When the Filipinos win a fight or an election, or fall heirs to
any particular luck, they do not express their enthusiasm as we do
in fire crackers, noise, and trades processions. They go sedately
to church and sing the Te Deum. And as we enjoy the theatre, not
merely for the play, but for the audience and its suggestions of a
people who have put care behind them and have met to exhibit their
material prosperity in silks and jewels, so do the Filipinos enjoy
the splendor of the congregation on feast days. The women are robed
as for balls in silken skirts of every hue--azure, rose, apple-green,
violet, and orange.
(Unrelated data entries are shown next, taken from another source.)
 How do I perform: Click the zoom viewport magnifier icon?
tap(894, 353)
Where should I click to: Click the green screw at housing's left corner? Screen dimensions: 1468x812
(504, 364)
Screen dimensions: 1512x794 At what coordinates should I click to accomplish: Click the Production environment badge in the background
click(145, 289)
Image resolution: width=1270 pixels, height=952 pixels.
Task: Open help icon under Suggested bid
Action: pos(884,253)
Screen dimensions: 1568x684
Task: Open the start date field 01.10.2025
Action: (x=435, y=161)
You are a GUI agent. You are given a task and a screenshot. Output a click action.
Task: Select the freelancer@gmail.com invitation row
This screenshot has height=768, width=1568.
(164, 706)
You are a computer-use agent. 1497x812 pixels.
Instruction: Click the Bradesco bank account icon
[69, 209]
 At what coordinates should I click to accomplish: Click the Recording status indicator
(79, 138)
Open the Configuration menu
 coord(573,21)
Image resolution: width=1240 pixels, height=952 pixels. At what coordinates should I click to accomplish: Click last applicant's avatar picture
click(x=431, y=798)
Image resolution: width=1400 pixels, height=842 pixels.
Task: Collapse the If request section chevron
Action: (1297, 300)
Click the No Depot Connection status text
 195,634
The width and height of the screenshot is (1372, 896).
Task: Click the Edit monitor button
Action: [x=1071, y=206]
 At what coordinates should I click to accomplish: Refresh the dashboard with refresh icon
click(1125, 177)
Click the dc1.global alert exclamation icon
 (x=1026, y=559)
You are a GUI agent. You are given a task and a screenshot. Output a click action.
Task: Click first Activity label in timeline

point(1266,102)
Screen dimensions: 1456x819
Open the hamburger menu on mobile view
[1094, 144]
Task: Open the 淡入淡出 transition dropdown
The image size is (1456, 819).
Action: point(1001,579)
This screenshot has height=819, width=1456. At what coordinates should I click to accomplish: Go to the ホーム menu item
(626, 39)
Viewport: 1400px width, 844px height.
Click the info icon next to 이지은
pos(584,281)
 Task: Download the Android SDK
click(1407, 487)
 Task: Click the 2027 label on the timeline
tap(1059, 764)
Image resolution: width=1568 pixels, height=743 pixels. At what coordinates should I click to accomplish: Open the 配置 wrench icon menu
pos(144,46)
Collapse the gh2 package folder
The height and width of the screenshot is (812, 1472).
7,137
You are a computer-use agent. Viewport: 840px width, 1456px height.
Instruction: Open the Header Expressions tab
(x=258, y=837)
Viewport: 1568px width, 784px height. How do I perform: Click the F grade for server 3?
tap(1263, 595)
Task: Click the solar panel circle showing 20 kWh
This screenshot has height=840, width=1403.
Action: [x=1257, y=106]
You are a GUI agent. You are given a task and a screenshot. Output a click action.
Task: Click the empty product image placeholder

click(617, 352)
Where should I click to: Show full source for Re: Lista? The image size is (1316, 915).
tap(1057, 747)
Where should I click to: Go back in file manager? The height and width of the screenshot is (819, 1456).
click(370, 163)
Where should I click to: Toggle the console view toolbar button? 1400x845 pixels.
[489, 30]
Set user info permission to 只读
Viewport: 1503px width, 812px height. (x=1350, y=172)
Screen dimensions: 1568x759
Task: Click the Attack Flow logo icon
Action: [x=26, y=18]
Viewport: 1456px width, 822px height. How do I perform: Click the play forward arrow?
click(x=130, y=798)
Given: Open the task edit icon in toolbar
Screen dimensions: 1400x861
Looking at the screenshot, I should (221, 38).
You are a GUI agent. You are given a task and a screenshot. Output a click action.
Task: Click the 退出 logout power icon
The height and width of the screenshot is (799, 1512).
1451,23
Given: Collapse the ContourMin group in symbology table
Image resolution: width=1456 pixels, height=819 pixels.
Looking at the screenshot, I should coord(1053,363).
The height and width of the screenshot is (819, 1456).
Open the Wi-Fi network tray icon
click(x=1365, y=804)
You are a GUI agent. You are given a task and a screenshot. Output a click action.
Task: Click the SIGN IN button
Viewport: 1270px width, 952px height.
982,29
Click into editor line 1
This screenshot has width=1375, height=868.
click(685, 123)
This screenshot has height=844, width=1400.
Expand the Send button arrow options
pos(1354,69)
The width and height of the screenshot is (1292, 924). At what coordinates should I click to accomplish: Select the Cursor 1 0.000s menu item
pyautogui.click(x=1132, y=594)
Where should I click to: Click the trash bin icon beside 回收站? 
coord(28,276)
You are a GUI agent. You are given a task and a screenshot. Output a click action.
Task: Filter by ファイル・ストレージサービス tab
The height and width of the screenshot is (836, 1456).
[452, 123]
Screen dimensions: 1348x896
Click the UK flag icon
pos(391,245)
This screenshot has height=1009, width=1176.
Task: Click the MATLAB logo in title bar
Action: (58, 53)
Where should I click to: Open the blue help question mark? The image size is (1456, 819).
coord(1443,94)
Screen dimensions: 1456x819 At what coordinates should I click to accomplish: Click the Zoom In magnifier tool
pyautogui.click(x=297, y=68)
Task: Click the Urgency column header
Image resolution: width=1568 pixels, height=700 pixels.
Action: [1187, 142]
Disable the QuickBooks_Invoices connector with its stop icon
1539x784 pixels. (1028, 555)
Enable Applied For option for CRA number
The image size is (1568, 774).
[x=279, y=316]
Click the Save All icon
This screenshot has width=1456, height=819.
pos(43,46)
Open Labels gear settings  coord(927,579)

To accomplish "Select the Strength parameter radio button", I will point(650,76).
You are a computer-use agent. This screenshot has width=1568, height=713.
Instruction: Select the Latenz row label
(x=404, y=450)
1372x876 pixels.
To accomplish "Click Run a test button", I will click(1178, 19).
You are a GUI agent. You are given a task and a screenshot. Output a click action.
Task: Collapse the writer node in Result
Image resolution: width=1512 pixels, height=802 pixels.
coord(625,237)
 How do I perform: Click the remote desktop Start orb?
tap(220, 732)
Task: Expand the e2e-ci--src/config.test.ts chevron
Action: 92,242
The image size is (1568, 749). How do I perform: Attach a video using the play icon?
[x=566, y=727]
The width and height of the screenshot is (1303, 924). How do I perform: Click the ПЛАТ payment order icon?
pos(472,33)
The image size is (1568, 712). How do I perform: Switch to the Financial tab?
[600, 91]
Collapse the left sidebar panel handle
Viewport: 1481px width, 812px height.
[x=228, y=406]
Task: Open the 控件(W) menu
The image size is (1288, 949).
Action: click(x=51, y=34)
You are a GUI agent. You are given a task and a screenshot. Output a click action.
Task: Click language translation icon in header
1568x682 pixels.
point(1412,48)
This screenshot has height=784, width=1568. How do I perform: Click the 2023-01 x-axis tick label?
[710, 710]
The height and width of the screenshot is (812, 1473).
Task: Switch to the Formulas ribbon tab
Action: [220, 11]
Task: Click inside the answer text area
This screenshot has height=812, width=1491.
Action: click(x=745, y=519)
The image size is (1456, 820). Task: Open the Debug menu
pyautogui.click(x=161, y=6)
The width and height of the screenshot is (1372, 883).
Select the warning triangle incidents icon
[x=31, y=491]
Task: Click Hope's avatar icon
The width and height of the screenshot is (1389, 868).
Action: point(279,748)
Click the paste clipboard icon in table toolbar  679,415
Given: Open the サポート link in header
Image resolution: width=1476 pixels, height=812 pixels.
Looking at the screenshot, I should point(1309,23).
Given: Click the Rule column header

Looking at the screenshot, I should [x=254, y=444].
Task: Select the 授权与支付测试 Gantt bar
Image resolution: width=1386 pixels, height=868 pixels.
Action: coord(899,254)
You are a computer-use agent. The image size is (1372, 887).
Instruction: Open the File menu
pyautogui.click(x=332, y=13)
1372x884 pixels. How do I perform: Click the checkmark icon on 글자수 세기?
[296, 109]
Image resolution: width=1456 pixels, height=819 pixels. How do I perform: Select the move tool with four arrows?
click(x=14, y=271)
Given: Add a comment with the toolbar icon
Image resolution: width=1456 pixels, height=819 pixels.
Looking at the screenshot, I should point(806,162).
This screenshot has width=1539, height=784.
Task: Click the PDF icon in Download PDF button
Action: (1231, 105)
Their filmy camisas and panuelos are painted in
sprays of blossoms or embroidered in silks and seed pearls. On their
gold-columned necks are diamond necklaces, and ropes of pearls half
as big as bird's eggs; while the black lace mantillas are fastened
to their dusky heads by jewelled birds, and butterflies of emeralds,
sapphires, and diamonds.
The first time I went to church in Capiz and looked down from the choir
loft on the congregation, I could think of nothing but a kaleidoscope,
and the colored motes that fall continually into new forms and
shapes. When the results of the war had made themselves felt, and
the cholera had ravaged the province, this variety of color was lost,
and the congregation appeared a veritable house of mourning.